Reproduce the records in full. Alter nothing.

BEGIN

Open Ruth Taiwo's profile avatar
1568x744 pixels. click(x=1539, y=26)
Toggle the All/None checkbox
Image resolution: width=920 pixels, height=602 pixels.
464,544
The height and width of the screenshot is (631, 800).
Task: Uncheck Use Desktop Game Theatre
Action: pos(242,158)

END

§ **Exercise answer**:
Open Ruth Taiwo's profile avatar
1568x744 pixels. click(x=1539, y=26)
Toggle the All/None checkbox
Image resolution: width=920 pixels, height=602 pixels.
464,544
The height and width of the screenshot is (631, 800).
Task: Uncheck Use Desktop Game Theatre
Action: pos(242,158)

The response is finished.